Data supplied:
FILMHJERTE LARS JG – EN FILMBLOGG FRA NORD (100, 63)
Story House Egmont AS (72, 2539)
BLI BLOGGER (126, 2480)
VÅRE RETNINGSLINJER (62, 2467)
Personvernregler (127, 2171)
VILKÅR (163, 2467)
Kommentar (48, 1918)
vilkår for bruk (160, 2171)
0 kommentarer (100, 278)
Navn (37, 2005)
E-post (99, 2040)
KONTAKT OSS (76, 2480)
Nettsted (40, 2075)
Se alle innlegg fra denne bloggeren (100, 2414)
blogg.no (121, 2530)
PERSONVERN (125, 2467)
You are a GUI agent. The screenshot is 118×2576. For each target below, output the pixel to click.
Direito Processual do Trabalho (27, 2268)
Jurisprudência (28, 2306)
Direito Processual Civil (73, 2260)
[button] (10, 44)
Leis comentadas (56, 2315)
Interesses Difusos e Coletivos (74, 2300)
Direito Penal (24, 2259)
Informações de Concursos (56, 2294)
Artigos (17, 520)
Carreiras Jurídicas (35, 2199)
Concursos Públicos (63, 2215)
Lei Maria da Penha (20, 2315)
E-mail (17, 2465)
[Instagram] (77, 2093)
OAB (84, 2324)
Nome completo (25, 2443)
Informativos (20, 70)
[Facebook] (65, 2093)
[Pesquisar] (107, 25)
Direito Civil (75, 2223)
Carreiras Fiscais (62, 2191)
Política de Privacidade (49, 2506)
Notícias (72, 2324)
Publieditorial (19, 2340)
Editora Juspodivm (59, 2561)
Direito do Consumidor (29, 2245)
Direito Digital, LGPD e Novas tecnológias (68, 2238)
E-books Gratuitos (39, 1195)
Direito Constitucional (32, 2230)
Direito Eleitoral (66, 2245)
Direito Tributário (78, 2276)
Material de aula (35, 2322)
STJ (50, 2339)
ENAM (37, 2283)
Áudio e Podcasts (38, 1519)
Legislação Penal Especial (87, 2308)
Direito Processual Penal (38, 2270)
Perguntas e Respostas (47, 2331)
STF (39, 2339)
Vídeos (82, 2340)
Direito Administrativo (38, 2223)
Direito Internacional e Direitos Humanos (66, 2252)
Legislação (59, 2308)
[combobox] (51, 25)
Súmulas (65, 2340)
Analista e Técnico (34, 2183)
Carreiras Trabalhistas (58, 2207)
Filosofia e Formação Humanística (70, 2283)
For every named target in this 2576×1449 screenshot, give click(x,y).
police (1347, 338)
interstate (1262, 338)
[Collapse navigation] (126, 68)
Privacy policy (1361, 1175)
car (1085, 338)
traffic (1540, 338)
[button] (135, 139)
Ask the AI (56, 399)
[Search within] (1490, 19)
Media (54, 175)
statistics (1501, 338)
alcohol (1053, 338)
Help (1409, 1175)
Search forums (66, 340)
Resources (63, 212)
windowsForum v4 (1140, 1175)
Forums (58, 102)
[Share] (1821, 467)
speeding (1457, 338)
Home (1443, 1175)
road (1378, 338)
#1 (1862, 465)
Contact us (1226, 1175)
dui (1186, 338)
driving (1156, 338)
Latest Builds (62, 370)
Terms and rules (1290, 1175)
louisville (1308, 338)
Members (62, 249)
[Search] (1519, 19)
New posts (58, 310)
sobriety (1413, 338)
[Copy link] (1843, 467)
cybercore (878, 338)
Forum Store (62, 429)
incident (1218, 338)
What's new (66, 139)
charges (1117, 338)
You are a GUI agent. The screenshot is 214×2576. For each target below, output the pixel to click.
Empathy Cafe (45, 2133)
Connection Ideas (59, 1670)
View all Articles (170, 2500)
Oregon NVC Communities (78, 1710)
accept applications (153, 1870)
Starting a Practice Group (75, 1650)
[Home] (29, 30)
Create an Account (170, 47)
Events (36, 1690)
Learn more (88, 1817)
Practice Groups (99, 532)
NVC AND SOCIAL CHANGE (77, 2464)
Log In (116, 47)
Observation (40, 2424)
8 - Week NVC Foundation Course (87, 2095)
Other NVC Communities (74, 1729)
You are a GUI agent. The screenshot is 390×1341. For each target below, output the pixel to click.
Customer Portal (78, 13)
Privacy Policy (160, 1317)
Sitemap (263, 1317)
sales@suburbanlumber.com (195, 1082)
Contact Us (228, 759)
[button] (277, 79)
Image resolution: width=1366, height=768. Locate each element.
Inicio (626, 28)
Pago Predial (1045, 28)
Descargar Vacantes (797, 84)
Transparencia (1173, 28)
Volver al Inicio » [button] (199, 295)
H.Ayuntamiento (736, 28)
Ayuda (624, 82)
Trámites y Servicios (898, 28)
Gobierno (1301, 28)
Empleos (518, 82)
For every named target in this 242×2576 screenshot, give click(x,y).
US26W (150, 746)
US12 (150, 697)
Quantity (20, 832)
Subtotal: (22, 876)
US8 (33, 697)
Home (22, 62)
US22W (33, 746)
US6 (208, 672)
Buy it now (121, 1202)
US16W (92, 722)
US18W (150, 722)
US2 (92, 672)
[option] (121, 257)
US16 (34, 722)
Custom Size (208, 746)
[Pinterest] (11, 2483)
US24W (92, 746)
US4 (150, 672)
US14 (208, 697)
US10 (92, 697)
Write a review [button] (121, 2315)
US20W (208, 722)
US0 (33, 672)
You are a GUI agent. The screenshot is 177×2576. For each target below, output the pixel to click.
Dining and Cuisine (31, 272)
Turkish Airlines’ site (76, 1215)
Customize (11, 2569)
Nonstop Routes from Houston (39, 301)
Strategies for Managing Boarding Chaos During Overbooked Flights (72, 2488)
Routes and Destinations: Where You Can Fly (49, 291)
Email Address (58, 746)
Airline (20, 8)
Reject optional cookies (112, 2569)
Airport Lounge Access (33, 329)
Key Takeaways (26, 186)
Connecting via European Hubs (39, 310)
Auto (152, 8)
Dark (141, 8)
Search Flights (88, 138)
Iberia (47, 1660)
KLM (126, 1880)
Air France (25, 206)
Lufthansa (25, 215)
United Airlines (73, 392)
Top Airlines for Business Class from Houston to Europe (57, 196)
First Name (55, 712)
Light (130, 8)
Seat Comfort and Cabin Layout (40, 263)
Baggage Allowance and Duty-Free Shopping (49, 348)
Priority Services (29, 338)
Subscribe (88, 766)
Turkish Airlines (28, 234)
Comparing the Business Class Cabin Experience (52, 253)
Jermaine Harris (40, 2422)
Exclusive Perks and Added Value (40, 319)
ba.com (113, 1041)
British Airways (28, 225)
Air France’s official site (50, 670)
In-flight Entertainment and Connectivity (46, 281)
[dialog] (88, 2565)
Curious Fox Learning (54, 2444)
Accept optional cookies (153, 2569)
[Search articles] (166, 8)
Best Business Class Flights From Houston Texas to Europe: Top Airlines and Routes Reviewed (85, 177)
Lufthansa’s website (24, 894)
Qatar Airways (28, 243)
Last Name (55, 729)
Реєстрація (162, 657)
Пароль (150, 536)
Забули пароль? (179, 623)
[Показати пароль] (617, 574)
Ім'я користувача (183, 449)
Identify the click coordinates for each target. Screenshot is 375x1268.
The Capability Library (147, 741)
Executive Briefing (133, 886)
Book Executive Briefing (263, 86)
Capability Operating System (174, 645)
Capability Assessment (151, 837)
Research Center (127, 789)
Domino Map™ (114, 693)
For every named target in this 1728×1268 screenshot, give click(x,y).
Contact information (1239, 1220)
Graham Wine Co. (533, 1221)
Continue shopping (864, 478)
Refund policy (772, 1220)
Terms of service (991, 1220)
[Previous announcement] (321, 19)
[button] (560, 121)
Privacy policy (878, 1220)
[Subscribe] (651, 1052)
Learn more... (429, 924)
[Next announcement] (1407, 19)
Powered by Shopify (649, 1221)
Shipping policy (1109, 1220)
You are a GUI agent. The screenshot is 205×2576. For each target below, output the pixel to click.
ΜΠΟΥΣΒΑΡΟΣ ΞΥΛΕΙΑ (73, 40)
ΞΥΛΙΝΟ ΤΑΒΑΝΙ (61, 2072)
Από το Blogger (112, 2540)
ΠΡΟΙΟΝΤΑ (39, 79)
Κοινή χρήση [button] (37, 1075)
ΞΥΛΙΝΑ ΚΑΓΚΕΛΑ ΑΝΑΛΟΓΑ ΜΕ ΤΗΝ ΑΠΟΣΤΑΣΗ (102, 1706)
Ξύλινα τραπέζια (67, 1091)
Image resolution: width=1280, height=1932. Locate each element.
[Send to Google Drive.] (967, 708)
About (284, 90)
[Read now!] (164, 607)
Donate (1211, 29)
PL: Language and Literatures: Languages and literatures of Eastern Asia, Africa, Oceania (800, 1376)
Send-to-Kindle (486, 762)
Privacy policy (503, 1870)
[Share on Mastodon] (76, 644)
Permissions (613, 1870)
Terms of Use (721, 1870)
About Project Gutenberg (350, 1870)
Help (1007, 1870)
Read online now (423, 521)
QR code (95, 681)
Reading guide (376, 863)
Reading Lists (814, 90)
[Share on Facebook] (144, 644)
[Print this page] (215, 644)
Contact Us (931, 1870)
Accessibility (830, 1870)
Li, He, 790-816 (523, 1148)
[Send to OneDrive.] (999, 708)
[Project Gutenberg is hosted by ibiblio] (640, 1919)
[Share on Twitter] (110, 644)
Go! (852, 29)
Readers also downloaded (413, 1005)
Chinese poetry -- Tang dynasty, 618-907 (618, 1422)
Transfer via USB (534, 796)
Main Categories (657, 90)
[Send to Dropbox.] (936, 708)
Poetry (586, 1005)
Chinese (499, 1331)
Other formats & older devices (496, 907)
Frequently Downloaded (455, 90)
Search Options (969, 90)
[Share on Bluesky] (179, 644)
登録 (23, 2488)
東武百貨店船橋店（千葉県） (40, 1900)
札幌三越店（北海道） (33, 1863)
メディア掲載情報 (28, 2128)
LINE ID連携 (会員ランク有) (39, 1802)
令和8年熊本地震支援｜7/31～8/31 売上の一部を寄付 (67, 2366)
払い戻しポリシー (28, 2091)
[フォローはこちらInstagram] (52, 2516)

Exercise: Where the material contains a line with "Processual", return that line.

Result:
Direito Processual do Trabalho (27, 2268)
Direito Processual Civil (73, 2260)
Direito Processual Penal (38, 2270)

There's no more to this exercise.